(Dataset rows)
****************

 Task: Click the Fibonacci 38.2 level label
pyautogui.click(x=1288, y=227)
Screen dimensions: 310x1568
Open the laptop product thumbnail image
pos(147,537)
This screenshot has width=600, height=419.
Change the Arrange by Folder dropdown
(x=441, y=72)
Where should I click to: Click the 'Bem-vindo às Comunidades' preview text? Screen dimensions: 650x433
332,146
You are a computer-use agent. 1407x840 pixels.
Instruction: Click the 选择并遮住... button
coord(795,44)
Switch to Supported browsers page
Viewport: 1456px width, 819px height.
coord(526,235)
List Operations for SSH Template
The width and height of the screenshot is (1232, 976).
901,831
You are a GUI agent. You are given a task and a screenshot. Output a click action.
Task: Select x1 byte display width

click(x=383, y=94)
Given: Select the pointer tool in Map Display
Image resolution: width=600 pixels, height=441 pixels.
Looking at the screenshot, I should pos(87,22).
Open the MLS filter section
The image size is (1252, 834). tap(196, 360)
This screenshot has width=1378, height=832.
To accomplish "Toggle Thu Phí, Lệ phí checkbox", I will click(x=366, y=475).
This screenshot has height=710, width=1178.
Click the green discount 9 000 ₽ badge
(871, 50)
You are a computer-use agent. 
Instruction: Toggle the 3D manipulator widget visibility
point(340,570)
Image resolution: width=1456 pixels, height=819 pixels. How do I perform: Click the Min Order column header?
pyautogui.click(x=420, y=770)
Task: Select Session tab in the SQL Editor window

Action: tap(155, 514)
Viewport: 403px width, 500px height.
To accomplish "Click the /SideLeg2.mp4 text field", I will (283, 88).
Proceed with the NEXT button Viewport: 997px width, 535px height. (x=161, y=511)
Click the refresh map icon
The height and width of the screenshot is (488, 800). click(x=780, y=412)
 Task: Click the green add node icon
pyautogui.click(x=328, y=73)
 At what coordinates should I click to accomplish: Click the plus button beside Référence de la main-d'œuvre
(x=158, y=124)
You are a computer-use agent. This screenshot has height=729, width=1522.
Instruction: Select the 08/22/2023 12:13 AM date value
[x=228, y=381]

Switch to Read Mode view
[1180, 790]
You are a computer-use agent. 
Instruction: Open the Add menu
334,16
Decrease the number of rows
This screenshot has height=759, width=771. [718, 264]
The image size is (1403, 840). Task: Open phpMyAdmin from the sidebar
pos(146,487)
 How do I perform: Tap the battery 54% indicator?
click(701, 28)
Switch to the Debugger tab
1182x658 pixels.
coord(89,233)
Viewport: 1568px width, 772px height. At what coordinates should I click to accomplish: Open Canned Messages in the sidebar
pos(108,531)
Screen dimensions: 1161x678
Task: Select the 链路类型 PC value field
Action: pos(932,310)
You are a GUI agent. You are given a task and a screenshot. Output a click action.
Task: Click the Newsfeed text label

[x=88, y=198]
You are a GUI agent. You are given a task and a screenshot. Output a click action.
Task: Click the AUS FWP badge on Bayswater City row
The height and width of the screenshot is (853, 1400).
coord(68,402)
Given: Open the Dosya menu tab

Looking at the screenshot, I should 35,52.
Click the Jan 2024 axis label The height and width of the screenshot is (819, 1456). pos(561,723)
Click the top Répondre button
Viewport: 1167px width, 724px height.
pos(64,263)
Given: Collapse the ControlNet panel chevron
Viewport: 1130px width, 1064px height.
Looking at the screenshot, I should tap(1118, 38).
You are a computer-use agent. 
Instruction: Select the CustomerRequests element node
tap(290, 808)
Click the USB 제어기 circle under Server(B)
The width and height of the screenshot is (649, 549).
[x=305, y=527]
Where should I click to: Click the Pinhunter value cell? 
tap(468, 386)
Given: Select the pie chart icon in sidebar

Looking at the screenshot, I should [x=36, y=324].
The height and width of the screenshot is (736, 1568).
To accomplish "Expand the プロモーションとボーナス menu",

****************

__Objective__: Convert the lines between the one holding "Switch to Supported browsers page" and the one holding "pyautogui.click(x=420, y=770)", inclusive, into a Markdown table with the columns Row and Entry line. Skip any blank lines.

__Exercise result__:
| Row | Entry line |
|---|---|
| 1 | Switch to Supported browsers page |
| 2 | Viewport: 1456px width, 819px height. |
| 3 | coord(526,235) |
| 4 | List Operations for SSH Template |
| 5 | The width and height of the screenshot is (1232, 976). |
| 6 | 901,831 |
| 7 | You are a GUI agent. You are given a task and a screenshot. Output a click action. |
| 8 | Task: Select x1 byte display width |
| 9 | click(x=383, y=94) |
| 10 | Given: Select the pointer tool in Map Display |
| 11 | Image resolution: width=600 pixels, height=441 pixels. |
| 12 | Looking at the screenshot, I should pos(87,22). |
| 13 | Open the MLS filter section |
| 14 | The image size is (1252, 834). tap(196, 360) |
| 15 | This screenshot has width=1378, height=832. |
| 16 | To accomplish "Toggle Thu Phí, Lệ phí checkbox", I will click(x=366, y=475). |
| 17 | This screenshot has height=710, width=1178. |
| 18 | Click the green discount 9 000 ₽ badge |
| 19 | (871, 50) |
| 20 | You are a computer-use agent.  |
| 21 | Instruction: Toggle the 3D manipulator widget visibility |
| 22 | point(340,570) |
| 23 | Image resolution: width=1456 pixels, height=819 pixels. How do I perform: Click the Min Order column header? |
| 24 | pyautogui.click(x=420, y=770) |